In Gaza, when institutions failed and aid convoys stalled, communities turned to each other. Groups with names like "Reviving Gaza" were baking over a thousand loaves of bread a day for neighbours they had never met. "Water is Life" was hauling water from whatever wells still worked in the north and distributing it by hand. "Grassroots Gaza" was finding the neighbourhoods too small, too marginal, too forgotten for the big organisations to bother with, and showing up anyway.

One organiser put it simply: "Everything we do is carried out under siege, under bombardment, under starvation. And still we care for our people, with love, with accountability."

Read that again. Under siege. Under bombardment. Under starvation. And still.

This is not charity. This is not crisis management. This is a community that refused to outsource its own survival. That is a model. Not just for Gaza. For every neighbourhood, every city, every movement that has ever had to operate in the gaps that power leaves behind.

A Poem That Refused to Stay in One Language

Refaat Alareer was a poet and a professor in Gaza. Before he was killed in an Israeli airstrike in December 2023, he wrote a poem called "If I Must Die."

It was translated into more than 40 languages. It was read aloud in parliaments, on street corners, in university halls, in living rooms. People who had never heard of Refaat Alareer before read his words and recognised something in them.

That is what happens when a voice carries truth. It does not stay in one place. It does not need institutional support or a publishing deal or an algorithm to push it. It travels because it has to.

The global solidarity movements that grew around Gaza, from student encampments in American universities to protests in Jakarta and São Paulo, were not organised from a boardroom. They grew because Gaza's steadfastness became a mirror. People looked at it and saw their own struggles reflected back. Farmers. Migrants. Indigenous communities. Black Americans. They all found something in sumud that belonged to them too.

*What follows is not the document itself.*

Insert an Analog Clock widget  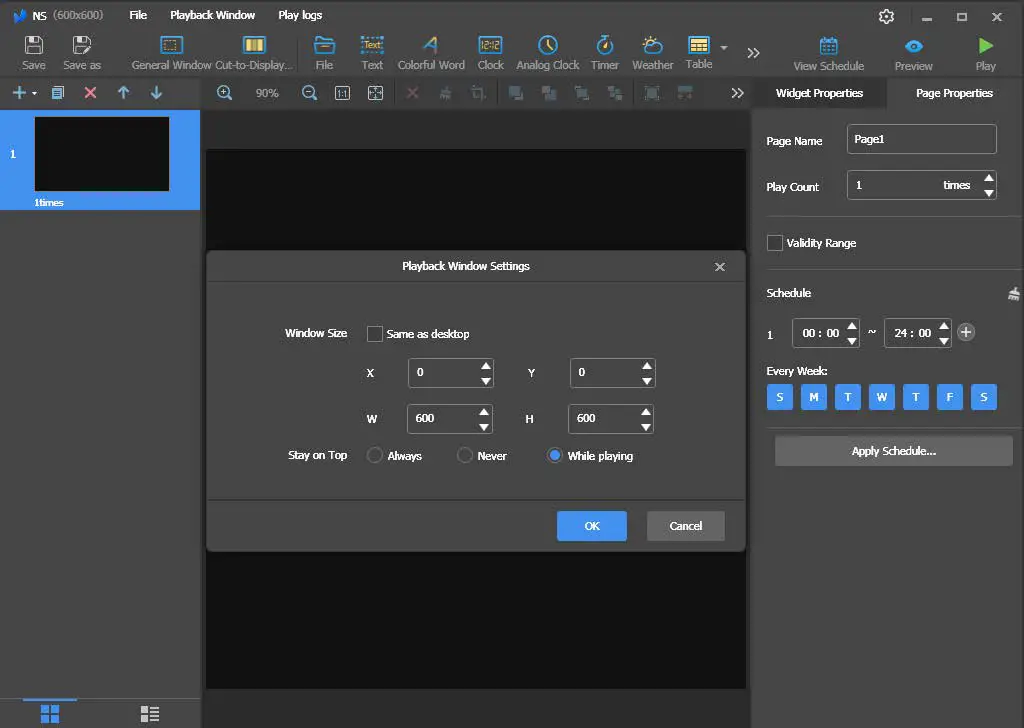[x=547, y=52]
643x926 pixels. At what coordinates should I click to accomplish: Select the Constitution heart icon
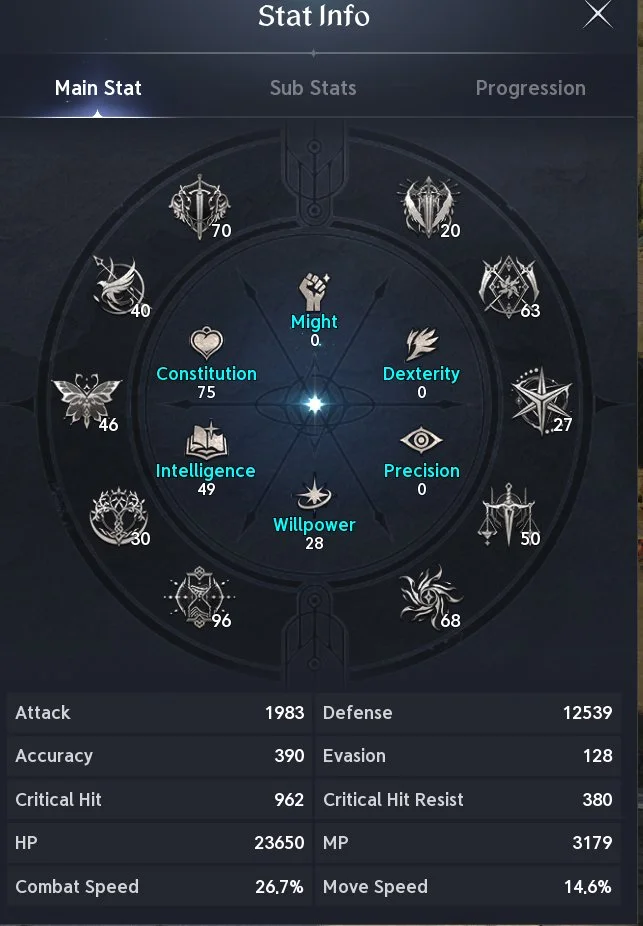(206, 343)
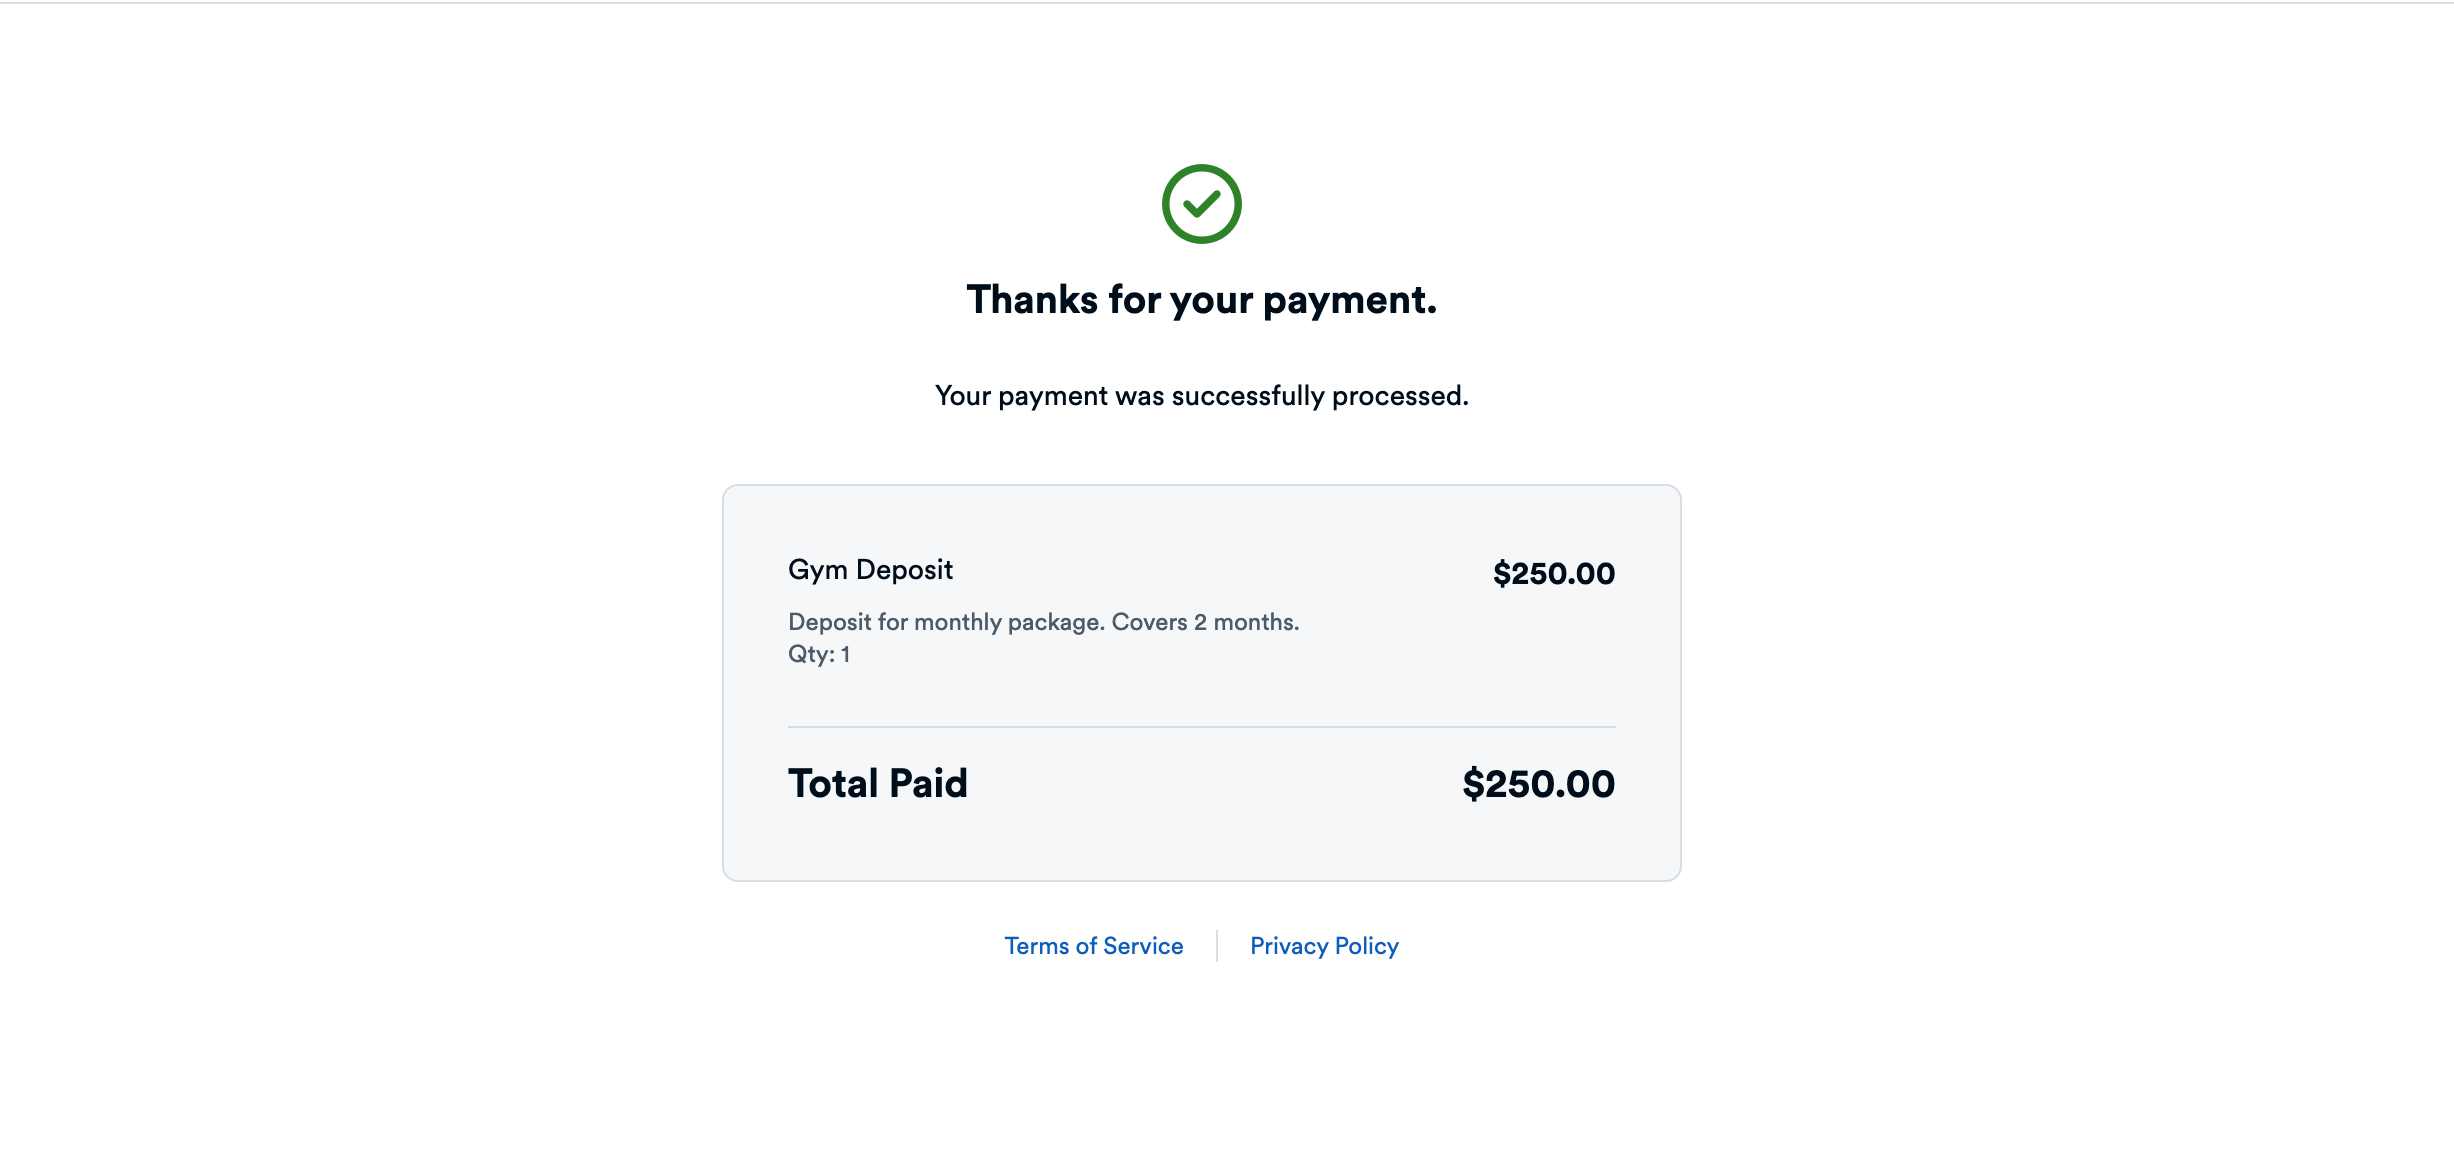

The Framing We Need to Change

For too long, the conversation about Gaza has been structured around pity.

What can we give? What can we send? How can we help?

These are not bad questions. But they position Gaza as passive. As a recipient. As a place that exists mainly to receive our sympathy and our donations.

The people of Gaza are not waiting to be saved. They are organising, teaching, writing, grieving, rebuilding and loving, all at the same time, in circumstances that would have broken most of us long ago.

Steadfastness in the face of injustice is a path to eventual freedom. That is not a platitude. It is a hard-won truth, earned through years of living it.

Three Things to Take With You

Embrace sumud. In your own life, in your own struggle, there is power in refusing to be diminished. You do not have to win every day. You just have to keep going.

Practice mutual aid. Do not wait for governments or institutions to fill the gaps. Look to your left and your right. That is your community. Take care of it.

Spread the voices. Share the stories. Not as tragedies. As testimonies.

Gaza is not tired.

Under siege, under hunger, under the weight of the world's indifference, it stands.

That is not a miracle. That is sumud.

And it belongs to all of us.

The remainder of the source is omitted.